SET OF TASKS »
a - Reproduce word for word the portion of the fungal protein annotation news item between "Almost exactly one" and "than 20 000.", inclusive.
b - Take the news item on fungal protein annotation further, writing on from where it stops.

PASSAGE PROVIDED »
Published February 5, 2008

Headlines

Over 20,000 fungal proteins manually annotated in UniProtKB/Swiss-Prot

Almost exactly one year after the integration of the complete proteome of Saccharomyces cerevisiae into UniProtKB/Swiss-Prot (see news), we have increased the number of manually annotated fungal entries to more than 20 000.

The fungal kingdom includes very diverse organisms, from unicellular to multicellular, from microscopic to macroscopic. Fungi have essential roles in many ecological processes. They are required for nutrient cycling within ecosystems, since they recycle dead organic matter into useful nutrients. Many plants would not survive without symbiotic fungi called mycorrhizae, which live in their roots and supply essential nutrients. They are also economically important as they provide numerous drugs (such as penicillin), food (such as mushrooms) and are used for their ability to ferment different sugars to produce bread, wine, beer and even soy sauce.

Items from a dataset:

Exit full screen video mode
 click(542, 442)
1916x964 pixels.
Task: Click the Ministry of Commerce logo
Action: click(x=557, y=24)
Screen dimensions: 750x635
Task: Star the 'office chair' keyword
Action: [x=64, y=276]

WRITTEN RESPONSES »
a -
Almost exactly one year after the integration of the complete proteome of Saccharomyces cerevisiae into UniProtKB/Swiss-Prot (see news), we have increased the number of manually annotated fungal entries to more than 20 000.

b -
Fungi are also responsible for a great number of severe plant and animal diseases. Fungal infections, also called mycotic infections, may affect the skin or the internal organs of the body. Severe mycotic infections, such as histoplasmosis and candidiasis, are potentially life-threatening. Fungal diseases are very difficult to treat since fungi are eukaryotic organisms that share many properties with animal or human cells. Plant diseases caused by fungi include rusts and smuts, as well as leaf, root, and stem rot. They can cause severe damage to crop production.

Moreover, many fungi are important model organisms for studying the genetics and molecular biology of eukaryotes.

It is therefore not surprising that many fungi were targeted for the complete genome sequencing. No less that 32 complete fungal genomes have been submitted to public sequence databases to date. Using the S. cerevisiae and Schizosaccharomyces pombe fully annotated proteomes as templates, we are progressively annotating orthologous proteins in these newcomers, in order to provide our users with a high-quality fungal protein dataset that will better reflect the diversity of this kingdom.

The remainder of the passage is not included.